The boundaries between composer and performer crumble with each passing year. Or maybe they were fictional all along.

On Tuesday, Oct. 20, eighth blackbird, one of the world's premier new-music ensembles, performs "Hand Eye," a six-movement work by Brooklyn-based composer collective Sleeping Giant. The concert takes place at Yale University's Morse Recital Hall at 7:30 p.m. (All six members of Sleeping Giant — Timo Andres, Christopher Cerrone, Jacob Cooper, Ted Hearne, Robert Honstein, Andrew Norman — have ties to the Yale School of Music.)

For "Hand Eye," each Sleeping Giant composer chose one member, or instrument, of eighth blackbird — former flutist Tim Munro (Nathalie Joachim has since joined the group), clarinetist Michael J. Maccaferri, violinist/violist Yvonne Lam, cellist Nicholas Photinos, percussionist Matthew Duvall and pianist Lisa Kaplan — to be the catalyst for his piece.

"It's pretty apparent when you hear all six pieces at once," Kaplan says. "They didn't all interpret what it would mean in the same way, which I think is great. It gave us each a moment to clearly be noticed."

The two groups collaborated at every step, and that's to be expected: Only in rare situations, Kaplan said, would eighth blackbird commission a piece from a composer and then have it delivered without feedback.

The groups also happen to be close friends.

Composer Ted Hearne would call me and say, 'I'm sending you some piano stuff. See what you think of it,'" Kaplan says. "I'd take a look at it. Then he'd say, 'Oh, yeah, I hate all of that. Tear it up.'"

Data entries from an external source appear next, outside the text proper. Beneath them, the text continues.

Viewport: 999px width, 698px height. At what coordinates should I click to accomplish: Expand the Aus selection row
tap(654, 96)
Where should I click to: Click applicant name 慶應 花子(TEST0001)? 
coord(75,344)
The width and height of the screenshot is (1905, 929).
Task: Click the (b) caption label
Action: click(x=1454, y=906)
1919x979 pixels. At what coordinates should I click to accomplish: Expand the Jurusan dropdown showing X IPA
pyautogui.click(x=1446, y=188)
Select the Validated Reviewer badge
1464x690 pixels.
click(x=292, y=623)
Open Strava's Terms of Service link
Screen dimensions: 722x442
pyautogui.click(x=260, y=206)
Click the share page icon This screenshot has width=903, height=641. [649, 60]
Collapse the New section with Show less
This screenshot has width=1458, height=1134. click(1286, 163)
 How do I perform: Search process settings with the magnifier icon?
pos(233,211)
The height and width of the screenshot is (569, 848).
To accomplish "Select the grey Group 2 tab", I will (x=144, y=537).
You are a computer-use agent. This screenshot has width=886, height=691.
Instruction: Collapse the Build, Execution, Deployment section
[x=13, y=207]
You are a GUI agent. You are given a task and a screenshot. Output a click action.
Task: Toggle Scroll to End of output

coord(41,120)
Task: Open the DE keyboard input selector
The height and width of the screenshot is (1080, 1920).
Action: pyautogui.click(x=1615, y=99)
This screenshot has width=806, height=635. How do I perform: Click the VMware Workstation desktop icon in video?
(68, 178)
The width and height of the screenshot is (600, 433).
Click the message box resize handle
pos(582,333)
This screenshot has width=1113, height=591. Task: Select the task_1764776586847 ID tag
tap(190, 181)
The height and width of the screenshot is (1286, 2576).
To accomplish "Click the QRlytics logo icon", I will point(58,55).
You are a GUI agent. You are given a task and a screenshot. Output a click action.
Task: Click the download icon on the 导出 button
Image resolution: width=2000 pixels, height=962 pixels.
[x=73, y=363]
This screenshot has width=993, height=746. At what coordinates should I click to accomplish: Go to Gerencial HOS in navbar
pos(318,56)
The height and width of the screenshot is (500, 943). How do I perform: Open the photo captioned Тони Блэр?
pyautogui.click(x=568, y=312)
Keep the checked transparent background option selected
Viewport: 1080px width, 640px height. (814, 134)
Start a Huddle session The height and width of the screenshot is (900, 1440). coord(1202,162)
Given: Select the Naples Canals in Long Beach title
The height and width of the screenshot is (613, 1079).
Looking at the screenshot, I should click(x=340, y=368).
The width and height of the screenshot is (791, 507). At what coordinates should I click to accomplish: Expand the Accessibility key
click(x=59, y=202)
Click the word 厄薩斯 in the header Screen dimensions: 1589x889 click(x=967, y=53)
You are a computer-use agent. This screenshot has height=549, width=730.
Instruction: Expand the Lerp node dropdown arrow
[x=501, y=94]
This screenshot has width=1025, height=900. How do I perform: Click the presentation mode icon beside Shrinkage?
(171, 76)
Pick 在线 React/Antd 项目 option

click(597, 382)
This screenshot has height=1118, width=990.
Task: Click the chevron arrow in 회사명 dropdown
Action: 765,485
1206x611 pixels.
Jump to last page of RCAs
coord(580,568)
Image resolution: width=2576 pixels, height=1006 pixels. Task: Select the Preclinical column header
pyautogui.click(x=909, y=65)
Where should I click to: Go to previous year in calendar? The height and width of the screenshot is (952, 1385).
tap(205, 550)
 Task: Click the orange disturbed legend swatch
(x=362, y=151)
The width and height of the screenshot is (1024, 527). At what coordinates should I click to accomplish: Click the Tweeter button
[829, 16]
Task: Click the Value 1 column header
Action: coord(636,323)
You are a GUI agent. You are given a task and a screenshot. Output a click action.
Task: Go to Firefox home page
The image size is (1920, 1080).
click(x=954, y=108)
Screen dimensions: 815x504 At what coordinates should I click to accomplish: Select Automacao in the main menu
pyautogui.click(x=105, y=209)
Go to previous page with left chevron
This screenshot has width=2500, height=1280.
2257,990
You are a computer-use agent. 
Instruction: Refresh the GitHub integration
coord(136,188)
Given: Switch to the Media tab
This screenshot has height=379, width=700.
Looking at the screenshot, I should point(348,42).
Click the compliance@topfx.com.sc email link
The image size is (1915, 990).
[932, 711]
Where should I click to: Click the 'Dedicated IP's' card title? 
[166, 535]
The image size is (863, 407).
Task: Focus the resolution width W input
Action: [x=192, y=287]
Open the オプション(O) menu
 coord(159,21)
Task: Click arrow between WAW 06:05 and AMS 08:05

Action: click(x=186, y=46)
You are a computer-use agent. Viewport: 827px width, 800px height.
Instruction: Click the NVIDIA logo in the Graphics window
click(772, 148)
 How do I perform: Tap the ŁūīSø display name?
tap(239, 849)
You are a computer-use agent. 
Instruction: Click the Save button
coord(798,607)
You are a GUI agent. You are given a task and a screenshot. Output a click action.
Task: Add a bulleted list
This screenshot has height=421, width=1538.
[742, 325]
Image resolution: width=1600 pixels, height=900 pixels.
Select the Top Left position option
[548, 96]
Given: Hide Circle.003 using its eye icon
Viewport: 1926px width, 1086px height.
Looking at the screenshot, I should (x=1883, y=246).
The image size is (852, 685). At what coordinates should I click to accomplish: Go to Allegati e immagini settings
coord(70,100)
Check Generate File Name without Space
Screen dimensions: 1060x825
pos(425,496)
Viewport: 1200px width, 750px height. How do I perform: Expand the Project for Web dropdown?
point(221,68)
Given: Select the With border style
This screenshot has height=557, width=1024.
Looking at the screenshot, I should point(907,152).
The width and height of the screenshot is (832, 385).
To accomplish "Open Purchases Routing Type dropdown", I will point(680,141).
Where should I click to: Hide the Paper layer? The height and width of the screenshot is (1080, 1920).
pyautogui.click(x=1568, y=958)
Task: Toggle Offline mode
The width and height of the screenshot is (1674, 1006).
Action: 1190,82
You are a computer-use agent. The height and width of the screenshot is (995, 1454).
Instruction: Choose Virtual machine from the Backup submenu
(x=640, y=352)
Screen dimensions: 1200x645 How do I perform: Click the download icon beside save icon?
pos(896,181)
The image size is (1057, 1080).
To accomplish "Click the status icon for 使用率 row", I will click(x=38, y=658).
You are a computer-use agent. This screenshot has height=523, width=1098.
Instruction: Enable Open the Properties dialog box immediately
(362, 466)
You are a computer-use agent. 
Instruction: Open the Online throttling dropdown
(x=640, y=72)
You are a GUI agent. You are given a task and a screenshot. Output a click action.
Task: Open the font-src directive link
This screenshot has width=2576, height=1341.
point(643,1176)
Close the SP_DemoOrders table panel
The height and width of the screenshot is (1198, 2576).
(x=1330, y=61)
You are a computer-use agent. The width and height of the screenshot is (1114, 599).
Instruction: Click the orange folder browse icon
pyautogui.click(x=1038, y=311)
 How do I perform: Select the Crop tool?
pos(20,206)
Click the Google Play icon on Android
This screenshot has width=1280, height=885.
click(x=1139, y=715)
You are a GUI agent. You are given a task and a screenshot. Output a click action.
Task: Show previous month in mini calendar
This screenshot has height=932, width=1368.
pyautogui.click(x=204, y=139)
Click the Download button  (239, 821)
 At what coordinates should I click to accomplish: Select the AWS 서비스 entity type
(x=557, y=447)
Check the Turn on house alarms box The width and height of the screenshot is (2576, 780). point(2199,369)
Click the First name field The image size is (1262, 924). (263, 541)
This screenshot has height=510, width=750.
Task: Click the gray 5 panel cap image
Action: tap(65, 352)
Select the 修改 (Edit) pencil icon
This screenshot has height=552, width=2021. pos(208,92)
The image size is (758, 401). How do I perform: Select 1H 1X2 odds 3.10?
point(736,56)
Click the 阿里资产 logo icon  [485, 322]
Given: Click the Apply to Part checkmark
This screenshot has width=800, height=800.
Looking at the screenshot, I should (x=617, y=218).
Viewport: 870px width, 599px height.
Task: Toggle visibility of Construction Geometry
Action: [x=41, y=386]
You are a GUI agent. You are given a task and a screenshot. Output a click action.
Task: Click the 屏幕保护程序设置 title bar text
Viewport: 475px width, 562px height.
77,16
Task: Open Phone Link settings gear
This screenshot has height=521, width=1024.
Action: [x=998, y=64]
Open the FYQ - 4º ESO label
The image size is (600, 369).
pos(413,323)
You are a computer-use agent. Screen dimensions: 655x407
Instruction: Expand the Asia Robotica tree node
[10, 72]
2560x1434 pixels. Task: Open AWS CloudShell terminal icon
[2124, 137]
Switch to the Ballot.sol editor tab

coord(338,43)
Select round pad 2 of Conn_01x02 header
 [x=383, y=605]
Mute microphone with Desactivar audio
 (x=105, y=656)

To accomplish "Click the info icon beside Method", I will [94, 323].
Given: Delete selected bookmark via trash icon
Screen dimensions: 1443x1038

"Hand Eye" isn't eighth blackbird's first collaboration with a composer collective; listen, for example, to "singing in the dead of night," a 45-minute collaboration with Bang on a Can composers Julia Wolfe, Michael Gordon and David Lang. But this is the first time, Kaplan says, that the group has found itself in a one-to-one match-up with six different composers.